GYAAR SHIFTED IN the seat the Captain of the Guard had vacated for him.
“Were you caught playing with one girl too many, My Lord?” the man teased. He had a slab of ice brought from the cellar and made Gyaar hold it to his bruised cheek.
“Captain Urasu.” Gyaar's cheek throbbed. “We must take a census of the town.”
“Pheeew.” Urasu shook his head. “We have trouble enough keeping things peaceful.”
“So, we do it peacefully.”
Gyaar took the ice from his cheek, and prodded at the bruise until his eyes watered. “A census, and they'll think it's about taxes, increasing them. Then we work behind that front and gather the real information.”
“Easier to leave that front out, Lord Gyaar. Here, that bruise will swell right up if you don't keep the ice to it.”
There was no choice about it, but Gyaar was not going to admit as much. He put the ice in the man's hands and left.
 
“I WILL NOT RIDE in a palanquin.” Gyaar folded his arms.
“How like to your father you look when you do that.”
Gyaar let his arms drop to his sides.
Stepping closer, Mother looked at him. “Surely you cannot see out of your eye. You should have it treated.”
“Mother!”
She bent her head and stepped into the gilded box. “I would visit your brother's shrine, and I will not walk.” She rang a bell, and the carriers lifted her. Guards rode before her, and after, but Gyaar walked beside. Ahead, the road was clear, although crowds stood to either side, where the vanguard had tidied them. They waved, they cheered, as Gyaar and Mother went by—most of them. Gyaar looked closely at the unsmiling faces, tried to commit them to memory.
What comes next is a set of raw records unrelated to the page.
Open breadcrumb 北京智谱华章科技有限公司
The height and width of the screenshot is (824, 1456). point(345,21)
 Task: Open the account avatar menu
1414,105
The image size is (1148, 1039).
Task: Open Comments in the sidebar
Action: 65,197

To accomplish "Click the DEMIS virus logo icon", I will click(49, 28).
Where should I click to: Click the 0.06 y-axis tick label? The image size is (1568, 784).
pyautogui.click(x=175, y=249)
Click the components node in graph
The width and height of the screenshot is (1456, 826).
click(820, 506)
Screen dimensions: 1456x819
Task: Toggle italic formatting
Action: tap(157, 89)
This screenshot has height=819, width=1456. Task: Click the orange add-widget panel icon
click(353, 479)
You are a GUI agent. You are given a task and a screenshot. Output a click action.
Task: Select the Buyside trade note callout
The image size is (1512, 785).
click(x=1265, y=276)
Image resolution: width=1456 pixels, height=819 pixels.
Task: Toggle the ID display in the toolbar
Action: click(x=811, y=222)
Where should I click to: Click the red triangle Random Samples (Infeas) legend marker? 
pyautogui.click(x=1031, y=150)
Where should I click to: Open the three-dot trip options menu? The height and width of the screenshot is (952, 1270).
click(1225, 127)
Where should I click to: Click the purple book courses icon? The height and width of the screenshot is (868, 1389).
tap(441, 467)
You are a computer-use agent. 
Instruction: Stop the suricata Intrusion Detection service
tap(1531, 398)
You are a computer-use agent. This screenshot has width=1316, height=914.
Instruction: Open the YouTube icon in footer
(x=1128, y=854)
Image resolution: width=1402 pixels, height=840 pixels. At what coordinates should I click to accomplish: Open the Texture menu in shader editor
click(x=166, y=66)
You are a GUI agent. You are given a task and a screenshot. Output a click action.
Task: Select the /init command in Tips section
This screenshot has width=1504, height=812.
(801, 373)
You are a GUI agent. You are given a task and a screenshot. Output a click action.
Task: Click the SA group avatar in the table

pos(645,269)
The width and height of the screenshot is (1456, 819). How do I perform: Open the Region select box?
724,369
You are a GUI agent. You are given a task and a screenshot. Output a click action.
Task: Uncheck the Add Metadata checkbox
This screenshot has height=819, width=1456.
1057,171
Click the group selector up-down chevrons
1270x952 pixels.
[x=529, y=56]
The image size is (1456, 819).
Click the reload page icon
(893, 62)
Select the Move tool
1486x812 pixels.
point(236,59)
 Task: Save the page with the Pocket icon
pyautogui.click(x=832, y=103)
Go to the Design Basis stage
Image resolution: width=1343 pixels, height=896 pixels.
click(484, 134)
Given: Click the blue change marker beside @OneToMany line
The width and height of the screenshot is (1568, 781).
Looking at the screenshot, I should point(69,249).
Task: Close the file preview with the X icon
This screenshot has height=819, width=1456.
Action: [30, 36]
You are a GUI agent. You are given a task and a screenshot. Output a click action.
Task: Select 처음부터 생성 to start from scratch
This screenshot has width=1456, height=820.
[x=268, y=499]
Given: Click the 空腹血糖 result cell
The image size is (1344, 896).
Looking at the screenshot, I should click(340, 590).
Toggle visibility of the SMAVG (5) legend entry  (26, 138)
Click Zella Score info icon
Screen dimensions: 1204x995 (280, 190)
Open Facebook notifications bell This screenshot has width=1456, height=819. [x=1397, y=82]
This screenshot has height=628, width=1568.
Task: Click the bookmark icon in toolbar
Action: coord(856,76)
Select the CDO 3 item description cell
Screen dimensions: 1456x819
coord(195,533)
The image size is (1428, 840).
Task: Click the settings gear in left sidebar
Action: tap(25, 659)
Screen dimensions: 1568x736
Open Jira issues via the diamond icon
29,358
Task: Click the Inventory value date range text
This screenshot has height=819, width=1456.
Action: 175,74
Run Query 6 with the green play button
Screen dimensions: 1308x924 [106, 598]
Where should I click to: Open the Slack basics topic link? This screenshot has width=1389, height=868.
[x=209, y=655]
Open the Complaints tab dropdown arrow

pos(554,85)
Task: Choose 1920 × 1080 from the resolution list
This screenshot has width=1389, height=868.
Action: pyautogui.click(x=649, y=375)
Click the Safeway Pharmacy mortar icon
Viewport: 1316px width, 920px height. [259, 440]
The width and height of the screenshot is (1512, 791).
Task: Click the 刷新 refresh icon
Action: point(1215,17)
Gyodan's shrine had been newly built after the taking of Dorn-Lannet, but already little stone dolls lined the path, put there by people who had lost loved ones to the war. The Shrine of the War Dead, it was called in the town, though Gyaar always thought of it as Gyodan's Shrine.
As soon as he passed beneath the gate, Gyaar felt the quiet of the place work on him. He crooked his arm so that Mother could put her hand there.